# For those who use ZiwiPeak as a treat and/or also feed kibble-can you share?



## jesuschick (Dec 5, 2010)

Can you tell me how you use it?

I understand how one would feed it at every meal. 

I am interested in learning how those of you who use it as a treat or feed it occasionally do so.

If you feed ZP and also feed kibble do you separate the length of time between each?

I am gone during the day and cannot imagine leaving them with no food so will leave some high quality kibble but would still like to supplement with ZP either as just a treat or as one meal each day if that is possible.

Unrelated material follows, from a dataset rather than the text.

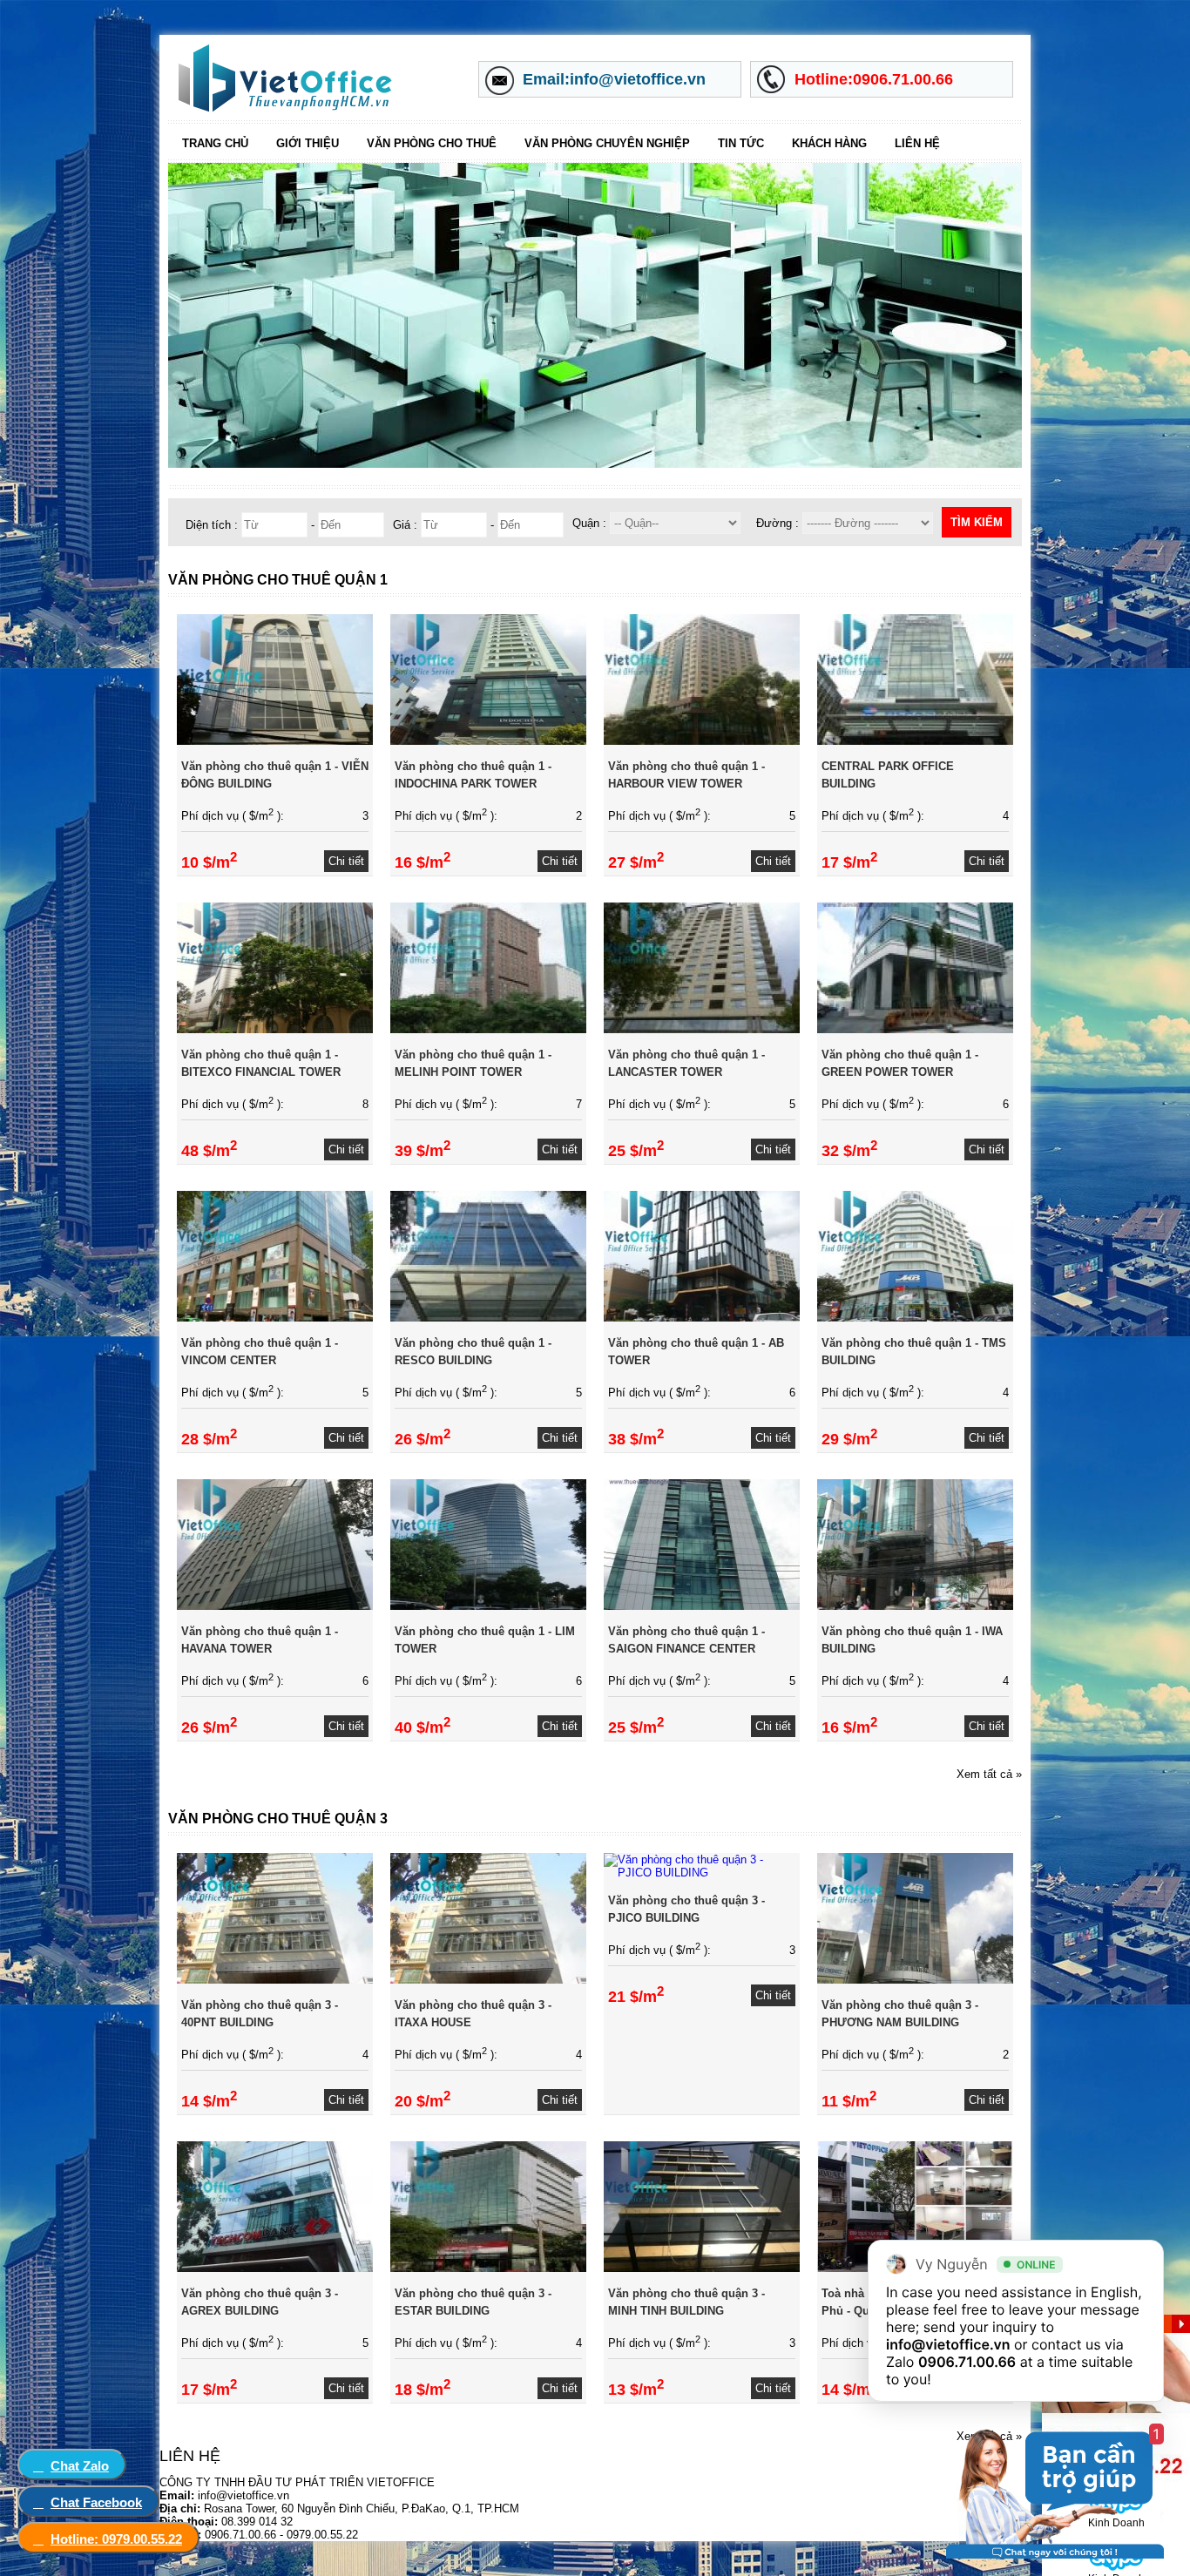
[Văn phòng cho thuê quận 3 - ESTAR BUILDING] (488, 2268)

Can you tell me how this has worked or you and how you manage it? Thanks!!


----------



## michele (Jan 12, 2009)

I have no idea but bumping this up for you


----------



## KayC (May 3, 2005)

I feed Zoey ZP for her dinner, I feed a little more then the reccomended dose for a whole day and she is still hungry (little pig). I mix it with a bit of warm water and she eats it all and licks her bowl all the way across the floor. She is also free fed on Orijen during the day. And I hear her snack on it late at night sometimes around 11 PM. She does not have a over weight problem that is why I free feed her. I would not free feed her on the ZP as it is a raw and I mix it with water (just a tad) and I wouldn't want it left out. This works great for me as I don't like Zoey being left without food either. And she only poops once per day around 5 PM, perfect when hubby gets home and takes her out. But she uses her pads to pee on during the day.

I would love to do raw but I am one of those that just can't stomach it so ZP is as close as I can get. Remember what works for some does not work for everyone.


----------



## huskyluv (Oct 24, 2008)

I mix ZP with my dogs' Honest Kitchen every so often. I don't measure but I'd say I probably only add a tablespoon or so to their HK. I normally mix in meat (raw or cooked) or canned food so when I mix in ZP I don't add additional meat or canned. So my best guess for ratios would be 1/4 cup of Honest Kitchen with 1 tablespoon of ZP for my chi girls.


----------



## jesuschick (Dec 5, 2010)

Thanks so much! I have definitely learned that we all make difference choices here. Some even vary by baby given weights, tummy tolerance, etc. That is what we all should do-what works best for us and our little ones. 

I have been breaking off tiny pieces from my trial bag to give them as their potty on the pad bribe (hey-I am honest). They love it! At the rate I am giving it, this trial bag will last forever! 

It says on the bag that it can be a topper for kibble or a complete meal. That tells me that I should not have to separate ZP from kibble by any certain number of hours. I think I will get them well situated on the kibble I am changing to and then later try giving them ZP as their their nightly meal.

Thanks again!


----------